I have no recollection of who it was had died, but I still have a clear memory of a lesson I was given.
‘Shameful events of Parihaka
One of those present was the late Rangi Metekingi, a senior Whanganui river elder. My attention was first drawn to the women with white feathers in their hair, and I was given a brief account of the shameful events at Parihaka on and after 5 November 1881.
Then pointing behind me to the Whanganui River, Metekingi spoke of the Coal Mines Amendment Act passed in Parliament, he said, in the early hours of the morning in 1903.
This act had given ownership of the beds of navigable rivers, including the Wanganui to the Crown. No consultation had ever taken place, and the grief and anger were still keenly felt.
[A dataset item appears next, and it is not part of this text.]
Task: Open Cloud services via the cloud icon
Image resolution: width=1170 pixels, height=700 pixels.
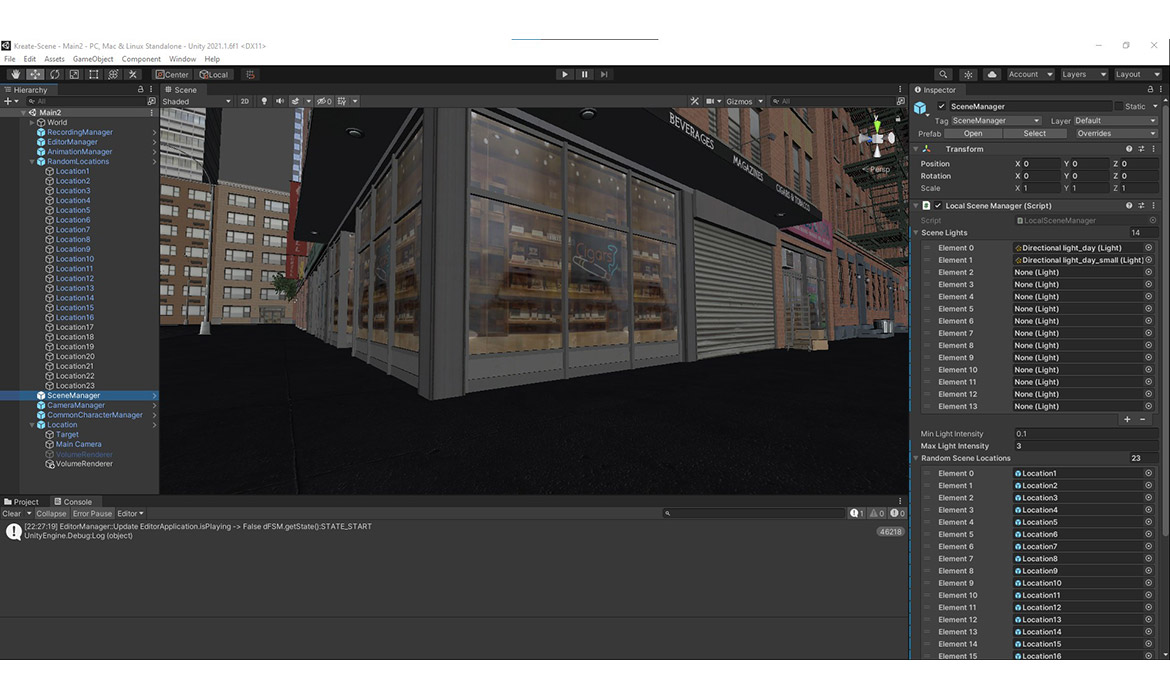Action: [992, 74]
Local and district Maori, he said, would be looking to the new government to begin to rectify this and other wrongs of the past. The 1903 Act was finally repealed in 1991 but the Crown ownership of river beds was transferred to the Resource Management Act.
Māori not consulted
In earlier days, governments through the Ministry of Works had been able to build many dams and power stations on the country’s rivers, the Waikato in particular. There would have been Maori concerns and objections, but few vehicles to express them, and virtually none with any provision for any resolution.
Discussion of ownership of and rights over rivers has finally become a more public issue, with long standing Maori concerns finally being heard by a wider public.
These days water is rightly recognised as a hugely important and valuable asset. There is currently discussion, some of it heated, as to whether Maori or anyone else can own it.
Maybe not, but what about the right to use it, and the responsibilities of those doing so?
Some of the current New Zealand debate reflects our island state and lack of borders with any other country. Where rivers flow through more than one country, rights and responsibilities have long been and continue to be hotly argued, particularly in the Middle East and southern Africa.
It is all too easy but no longer credible for those who make the greatest use of water to argue that nobody owns it, end of story.
In today’s world of belated environmental and cultural awareness, that stance is no longer politically or environmentally sustainable.
Perhaps somebody in Wellington should have thought about that before work began on selling our power companies.